AR 54 The quantitative information may be presented in a table such as the following.
Connectivity of GHG intensity based on revenue with financial reporting information.
See below for table on AR 54
AR 55 The reconciliation of net sales used to calculate GHG intensity to the relevant line item or note disclosures in the financial statements (in accordance with paragraph 55) may be:
(a) by a cross-reference to the relevant line item or note disclosures in the financial statements; or
(b) by a quantitative reconciliation using the table format below if the net revenue cannot be directly linked to an item or disclosure in the financial statements.
Net sales used in the calculation of greenhouse gas intensity
Net sales (other)
Total net revenue (financial statements)
Table for AR 54:
GHG intensity per net revenue | Comparison | N | % N / N-1 |
Total GHG emissions (location-based) per net revenue (t CO2e/currency unit) | |||
Total GHG emissions (market-related) per net revenue (t CO2e/currency unit) |
Comparison... Energy intensity from a comparative year
N................... Energy intensity of the current year
% N / N-1... Ratio of the energy intensity of the current year to the previous year as a percentage
Examples from previous practice
Examples from previous practice
Examples merely serve as an indication of how a disclosure requirement has been stated by other companies to date.
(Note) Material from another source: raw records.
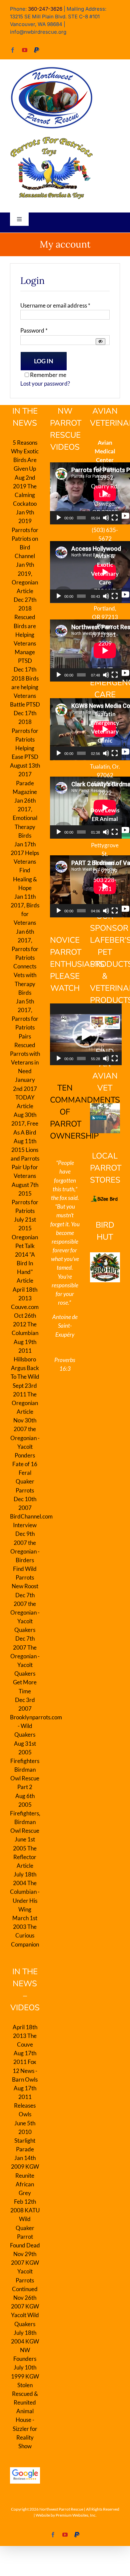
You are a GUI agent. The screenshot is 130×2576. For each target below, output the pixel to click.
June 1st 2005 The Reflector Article (25, 1852)
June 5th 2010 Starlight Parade (24, 2136)
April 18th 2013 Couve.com (25, 1298)
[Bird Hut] (105, 1267)
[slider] (81, 1058)
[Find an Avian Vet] (105, 1118)
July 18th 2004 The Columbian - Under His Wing (25, 1892)
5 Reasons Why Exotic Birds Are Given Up (25, 455)
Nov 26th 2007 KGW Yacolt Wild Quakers (25, 2310)
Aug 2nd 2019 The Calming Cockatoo (25, 490)
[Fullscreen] (114, 517)
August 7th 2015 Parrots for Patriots (25, 1198)
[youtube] (24, 50)
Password (34, 330)
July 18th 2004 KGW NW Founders (25, 2346)
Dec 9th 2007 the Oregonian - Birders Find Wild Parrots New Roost (25, 1560)
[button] (85, 1034)
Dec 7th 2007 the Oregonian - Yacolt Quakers (25, 1613)
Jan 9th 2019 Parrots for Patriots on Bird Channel (25, 534)
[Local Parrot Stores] (105, 1198)
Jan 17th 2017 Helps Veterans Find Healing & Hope (25, 866)
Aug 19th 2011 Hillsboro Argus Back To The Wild (25, 1359)
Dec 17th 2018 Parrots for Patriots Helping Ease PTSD (25, 735)
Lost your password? (45, 383)
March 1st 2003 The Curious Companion (25, 1931)
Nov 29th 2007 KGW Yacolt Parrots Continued (25, 2271)
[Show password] (100, 341)
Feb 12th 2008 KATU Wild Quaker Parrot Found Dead (25, 2223)
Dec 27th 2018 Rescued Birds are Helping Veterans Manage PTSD (25, 630)
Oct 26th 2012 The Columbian (25, 1324)
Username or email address (55, 305)
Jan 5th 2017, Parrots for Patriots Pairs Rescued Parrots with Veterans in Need (25, 1036)
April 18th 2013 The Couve (25, 2036)
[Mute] (106, 517)
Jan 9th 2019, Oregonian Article (25, 577)
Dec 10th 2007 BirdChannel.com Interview (25, 1512)
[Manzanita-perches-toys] (51, 138)
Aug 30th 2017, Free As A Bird (24, 1123)
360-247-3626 (45, 9)
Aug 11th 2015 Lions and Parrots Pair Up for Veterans (25, 1159)
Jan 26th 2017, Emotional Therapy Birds (25, 818)
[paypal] (36, 50)
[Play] (58, 517)
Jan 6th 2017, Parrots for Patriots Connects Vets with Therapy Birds (25, 962)
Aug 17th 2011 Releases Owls (25, 2101)
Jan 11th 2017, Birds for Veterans (25, 909)
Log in (43, 361)
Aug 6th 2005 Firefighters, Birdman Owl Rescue (25, 1813)
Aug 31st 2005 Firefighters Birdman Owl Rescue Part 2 (24, 1765)
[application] (86, 1034)
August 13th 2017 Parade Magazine (25, 778)
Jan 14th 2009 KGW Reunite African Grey (25, 2175)
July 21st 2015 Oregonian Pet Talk (25, 1232)
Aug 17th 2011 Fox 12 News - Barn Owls (25, 2066)
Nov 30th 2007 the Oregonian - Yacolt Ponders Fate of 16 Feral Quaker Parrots (25, 1455)
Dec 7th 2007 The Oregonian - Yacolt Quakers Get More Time (25, 1664)
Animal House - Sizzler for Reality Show (25, 2429)
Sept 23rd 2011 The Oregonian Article (25, 1398)
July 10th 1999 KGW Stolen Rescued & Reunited (25, 2385)
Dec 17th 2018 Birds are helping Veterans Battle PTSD (25, 687)
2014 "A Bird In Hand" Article (25, 1267)
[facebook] (12, 50)
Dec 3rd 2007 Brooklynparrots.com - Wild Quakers (25, 1717)
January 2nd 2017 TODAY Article (25, 1093)
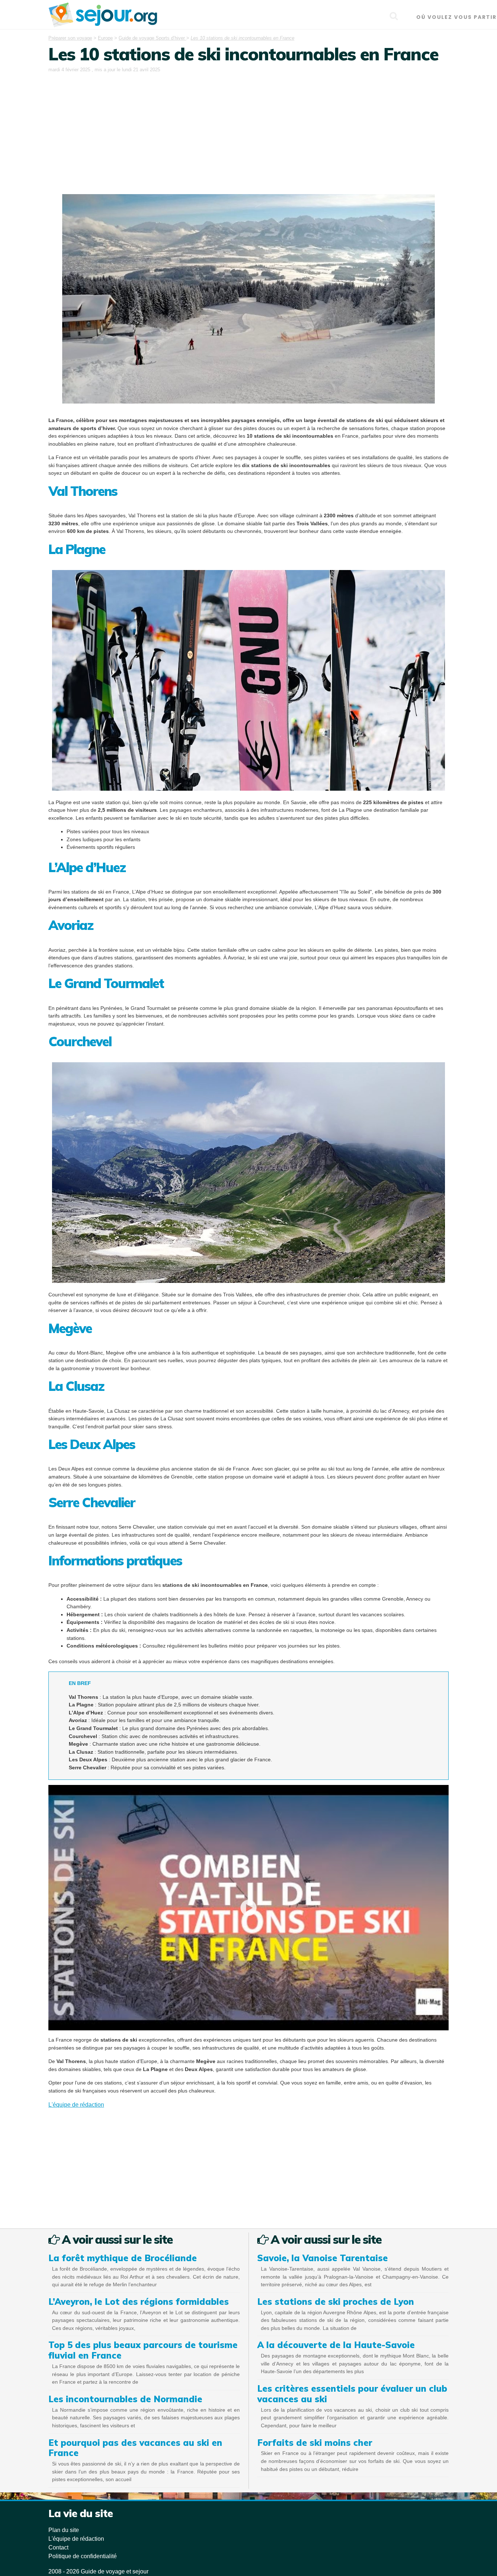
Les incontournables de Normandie (125, 2399)
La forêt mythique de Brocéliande (122, 2257)
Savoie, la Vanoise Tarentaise (322, 2257)
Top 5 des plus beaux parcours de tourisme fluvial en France (143, 2350)
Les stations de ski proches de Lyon (335, 2301)
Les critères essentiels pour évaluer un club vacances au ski (352, 2393)
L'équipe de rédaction (76, 2105)
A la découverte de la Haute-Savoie (336, 2344)
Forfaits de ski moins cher (314, 2442)
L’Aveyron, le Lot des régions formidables (138, 2301)
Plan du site (63, 2530)
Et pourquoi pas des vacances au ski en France (135, 2448)
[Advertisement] (248, 129)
Audited ESRS reports are not yet available. There is no guarantee of accuracy and completeness.
E1-6 - Gross GHG emissions in Scope 1, 2 and 3 categories and total GHG emissions
Scope 1 and 2
Scope 1 and Scope 2 emissions increased in the reporting period. The increase is due to the company's growth, which is characterized by an increase in offices and employees worldwide. This growth has influenced the absolute emissions in both scopes.
However, the company remains committed to reducing emissions in Scope 1 and Scope 2. Actions such as power purchase agreements, energy management systems, the decarbonization of vehicle fleets and other CO₂-reducing initiatives continue to be invested in.
Scope 3
The emissions intensity of Scope 3 has improved due to a decline in air freight activities. This is due to lower transport volumes, particularly in the first half of the year, as the global supply chain situation eased after the pandemic and demand for urgent deliveries fell.
Total emissions in Scope 3 have also decreased, supported by improved data collection methods and more accurate reporting that relies more on activity data rather than sales data.
Total emissions
Total emissions have decreased, mainly due to a reduction in Scope 3 category emissions. As this category accounts for the majority of emissions, the reduction there led to a significant decrease in total greenhouse gas emissions.
The company continues to focus on actions to reduce its carbon footprint, based on more accurate data and a stronger focus on sustainable practices.